Risma double son bénéfice au S1 2026 et réduit de moitié sa dette nette

Risma a terminé le premier semestre 2026 sur une progression de son activité et de sa rentabilité, accompagnée d’une forte réduction de son endettement. Le groupe hôtelier affiche un chiffre d’affaires de 863 millions de DH et un résultat net part du groupe publié de 313 millions de DH au 30 juin.

À périmètre comparable, les revenus progressent de 15 % par rapport aux six premiers mois de 2025. Cette évolution repose principalement sur l’augmentation du nombre de nuitées, avec une contribution particulièrement importante des établissements positionnés sur les segments luxe et haut de gamme.

Le remplissage des hôtels s’améliore dans le même temps. Le taux d’occupation atteint 64 % au premier semestre, soit cinq points de plus qu’un an auparavant.

Cette hausse de l’activité se répercute sur les performances opérationnelles. L’excédent brut d’exploitation s’établit à 359 millions de DH, en progression de 22 % à périmètre comparable. Une fois les éléments exceptionnels neutralisés, sa croissance atteint 29 %, contre une base retraitée de 278 millions de DH au premier semestre 2025.

Le résultat avant impôts suit la même trajectoire et passe de 160 à 212 millions de DH à périmètre comparable, soit une hausse de 32 %. Hors éléments exceptionnels, sa progression atteint 48 % par rapport à une base retraitée de 143 millions de DH un an plus tôt.

Le résultat net part du groupe publié connaît une évolution beaucoup plus marquée, puisqu’il atteint 313 millions de DH contre 135 millions de DH à période comparable. Cette hausse de 132 % intègre toutefois l’effet des cessions réalisées par Risma.
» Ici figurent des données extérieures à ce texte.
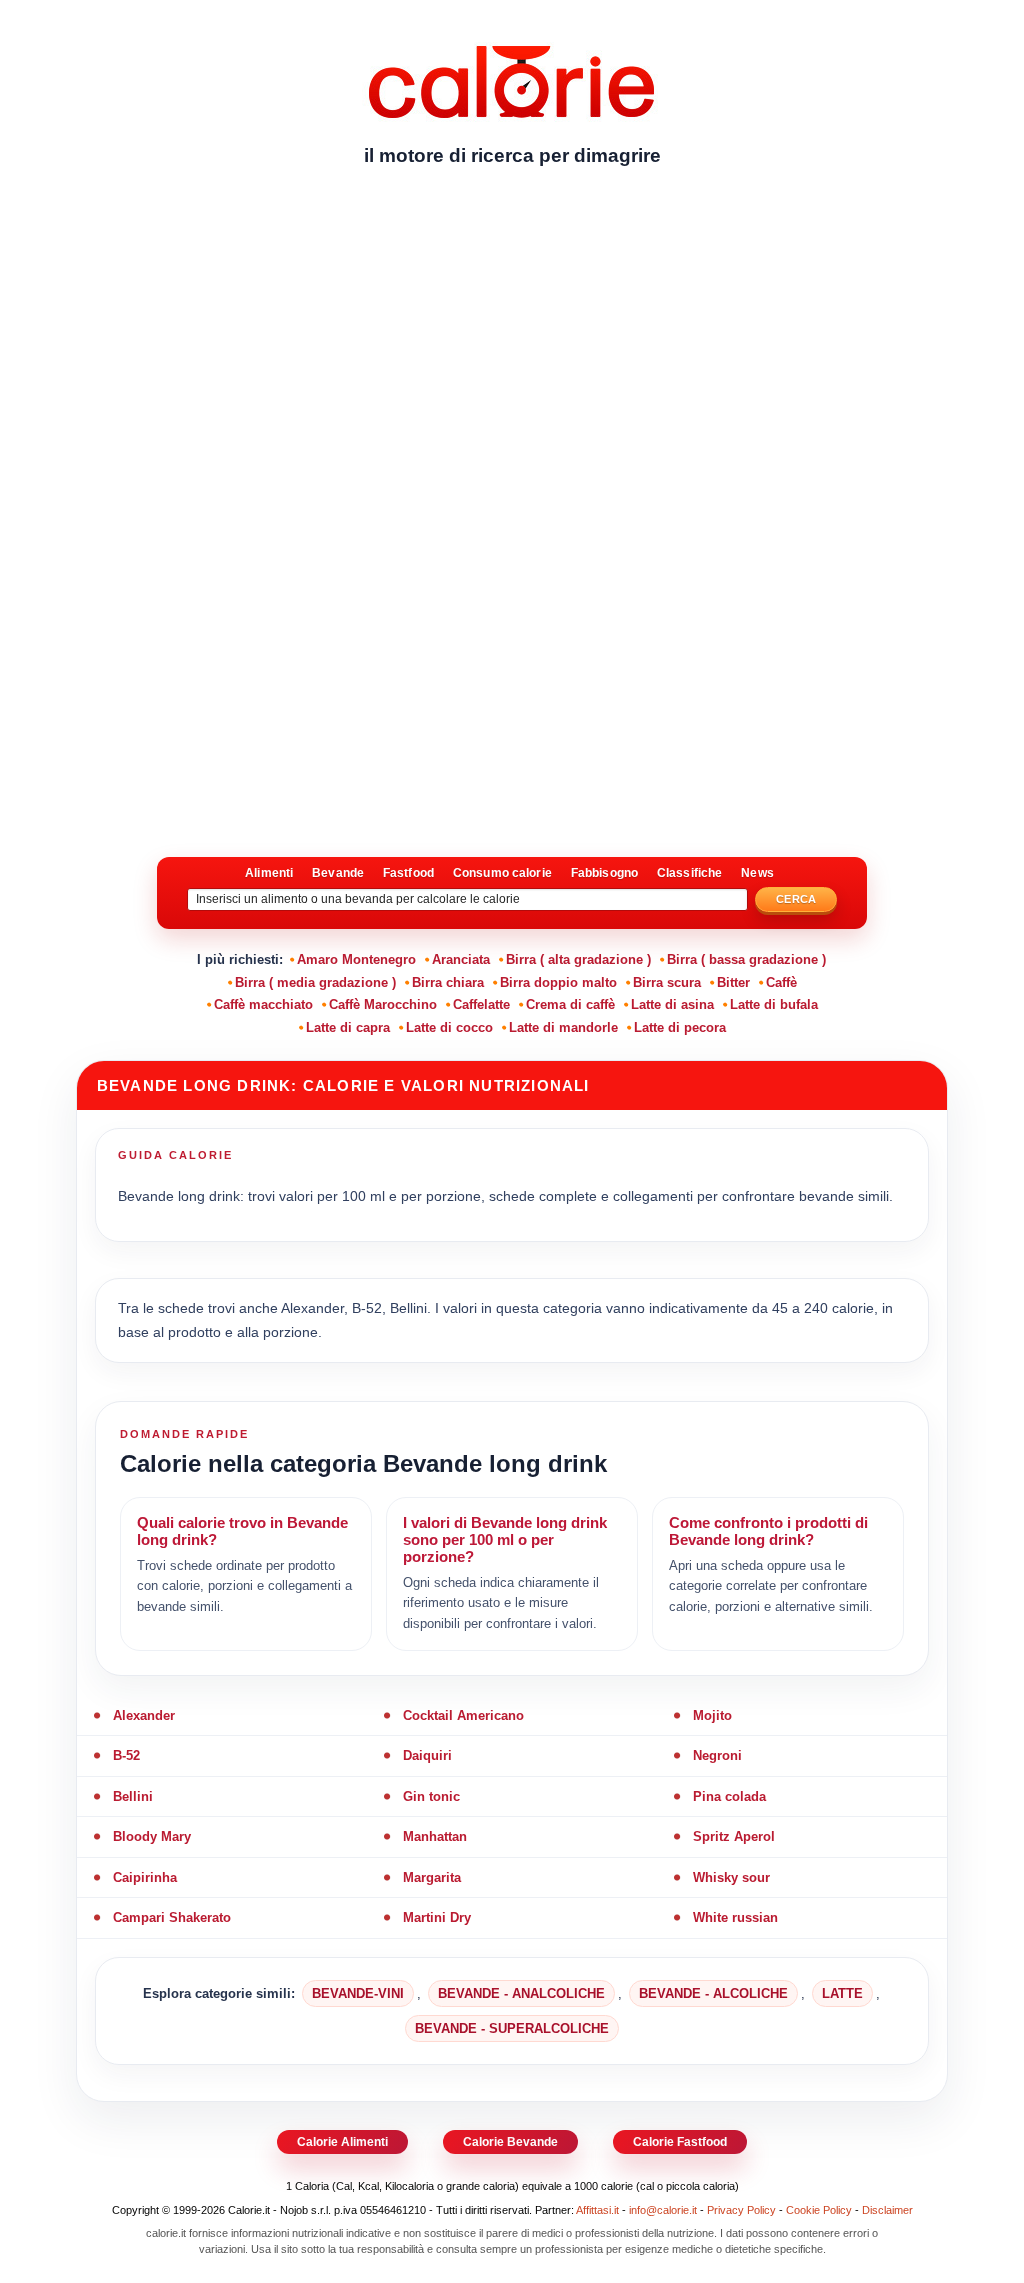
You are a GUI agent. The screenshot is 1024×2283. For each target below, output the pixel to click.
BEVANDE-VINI (358, 1993)
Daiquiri (427, 1755)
Hors éléments exceptionnels, le RNPG ressort à 144 millions de DH, contre 118 millions un an auparavant, ce qui correspond à une progression de 22 %. Cette amélioration intervient alors que la fiscalité s’est alourdie. La charge d’impôt sur les sociétés retraitée des éléments exceptionnels atteint 50 millions de DH, contre 15 millions au premier semestre 2025.

Dans le détail, Risma attribue 44 millions de DH de la progression de son RNPG publié à l’activité et 169 millions aux cessions. L’évolution de la fiscalité représente pour sa part un impact négatif de 35 millions de DH.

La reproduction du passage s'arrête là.